Amar Singh Yadav, a Police Constable of the Uttar Pradesh Police was convicted for the brutal murder of his wife and children. Amar Singh had developed illicit relationship with two other women and this caused the family to get half of his salary to sustain them.
This angered Amar Singh and with the intention to kill them took his family in a car with the pretext of doing shopping for the marriage of one of the daughters. He then with the help of his friend sprinkled petrol all around the van after locking the doors and set fire burning all occupants of the Maruti van to death and pushed the burning car into a pit with an intention to not let them escape.
But in the meanwhile a Police Inspector was patrolling the area reached the spot and pulled them out. The wife and two children except one died at the hospital. They gave dying declarations and an FIR was filed.
The Sessions Court of Kanpur found Amar Singh guilty for the offences under Section 302, 307 and 436 IPC. The accused was convicted and sentenced to rigorous imprisonment for life on count of Section 307IPC. He was further convicted and sentenced to rigorous imprisonment for seven years on count of Section 436 IPC.
The accused was further convicted and sentenced to death and Rs.10,000/- fine on count of Section 302 IPC and it was directed that he shall be hanged by the neck till death. The High Court upheld the conviction and death sentence of Amar Singh.
The bench consisting of Justice Sudhansu Jyoti Mukhopadyay and Justice Dipak Mishra while commuting the death sentence incident held that this “does not fall within the category of “rarest of the rare case”, and, therefore, death penalty was uncalled for.
“This is not a fit case to impose a death penalty.” The Court further said, “But there is no room but to suggest that the accused caused the death of the deceased”. The dying declarations clearly implicate the accused. Though we are convinced that the prosecution has proved the guilt of the accused beyond all reasonable doubt, the accused committed the crime in a most cruel and inhuman manner.

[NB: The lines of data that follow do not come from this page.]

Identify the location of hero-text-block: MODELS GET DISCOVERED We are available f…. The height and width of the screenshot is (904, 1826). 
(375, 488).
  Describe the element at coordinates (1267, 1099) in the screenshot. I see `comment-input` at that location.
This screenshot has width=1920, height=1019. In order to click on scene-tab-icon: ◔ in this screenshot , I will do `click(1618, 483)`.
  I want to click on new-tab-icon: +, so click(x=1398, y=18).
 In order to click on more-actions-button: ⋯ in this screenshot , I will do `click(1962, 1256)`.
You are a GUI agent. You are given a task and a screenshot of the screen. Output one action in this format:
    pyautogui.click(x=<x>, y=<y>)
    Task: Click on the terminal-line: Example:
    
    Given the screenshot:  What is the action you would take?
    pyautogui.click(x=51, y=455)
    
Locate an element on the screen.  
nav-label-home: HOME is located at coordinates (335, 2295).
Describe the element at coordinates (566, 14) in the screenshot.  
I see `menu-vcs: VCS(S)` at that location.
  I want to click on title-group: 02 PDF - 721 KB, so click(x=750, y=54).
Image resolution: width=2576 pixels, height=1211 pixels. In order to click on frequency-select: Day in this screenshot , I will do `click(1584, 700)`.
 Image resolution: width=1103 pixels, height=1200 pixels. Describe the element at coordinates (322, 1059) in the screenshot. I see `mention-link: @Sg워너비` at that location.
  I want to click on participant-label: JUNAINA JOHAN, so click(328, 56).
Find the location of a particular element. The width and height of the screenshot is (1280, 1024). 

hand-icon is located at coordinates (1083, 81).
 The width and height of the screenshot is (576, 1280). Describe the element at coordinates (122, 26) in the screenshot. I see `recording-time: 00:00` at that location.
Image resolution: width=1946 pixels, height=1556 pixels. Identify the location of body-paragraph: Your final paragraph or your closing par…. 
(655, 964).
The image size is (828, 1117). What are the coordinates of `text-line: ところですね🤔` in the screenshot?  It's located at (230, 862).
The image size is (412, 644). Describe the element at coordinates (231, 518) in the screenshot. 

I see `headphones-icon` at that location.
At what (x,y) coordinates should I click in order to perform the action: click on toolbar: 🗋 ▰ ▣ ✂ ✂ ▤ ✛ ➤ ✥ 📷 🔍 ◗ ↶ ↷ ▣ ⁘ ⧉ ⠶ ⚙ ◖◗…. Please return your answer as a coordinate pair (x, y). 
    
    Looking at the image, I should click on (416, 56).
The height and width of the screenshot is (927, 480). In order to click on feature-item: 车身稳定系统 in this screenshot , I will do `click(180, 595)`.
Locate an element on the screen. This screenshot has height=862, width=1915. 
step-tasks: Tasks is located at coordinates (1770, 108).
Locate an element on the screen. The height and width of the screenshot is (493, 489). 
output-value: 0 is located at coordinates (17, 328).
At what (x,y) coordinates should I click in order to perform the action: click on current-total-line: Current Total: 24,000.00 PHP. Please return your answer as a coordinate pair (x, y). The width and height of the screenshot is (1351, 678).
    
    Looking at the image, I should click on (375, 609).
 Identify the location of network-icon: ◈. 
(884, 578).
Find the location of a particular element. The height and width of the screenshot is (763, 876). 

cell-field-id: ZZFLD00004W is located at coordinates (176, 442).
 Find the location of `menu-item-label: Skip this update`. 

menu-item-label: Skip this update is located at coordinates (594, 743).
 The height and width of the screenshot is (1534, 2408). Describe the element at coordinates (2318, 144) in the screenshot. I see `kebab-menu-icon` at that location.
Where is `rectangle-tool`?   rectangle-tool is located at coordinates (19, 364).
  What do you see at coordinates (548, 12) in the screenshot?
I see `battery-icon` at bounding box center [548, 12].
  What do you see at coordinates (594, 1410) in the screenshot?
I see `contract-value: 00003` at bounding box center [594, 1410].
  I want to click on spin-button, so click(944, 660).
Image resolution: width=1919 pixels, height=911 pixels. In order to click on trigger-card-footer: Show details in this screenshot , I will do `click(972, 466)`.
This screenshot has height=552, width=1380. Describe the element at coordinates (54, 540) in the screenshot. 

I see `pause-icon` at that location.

The helpless wife and young children, though who fell victims to the avaricious conduct and lust of the appellant, the Court held that the case does not fall within the four corners of the principle of “the rarest of the rare case”, though no leniency can be shown to the appellant.”. The Court while relying upon Ronny alias Ronald James Alwaris and others vs.
State of Maharashtra, 1998 (3) SCC 625, found that nature of the crime and circumstances of the offender do not reveal that he is a menace to the society and the death sentence should be reserved for exceptional cases only. The Court found that though the killings were brutal, these did not fall under the rarest of rare category.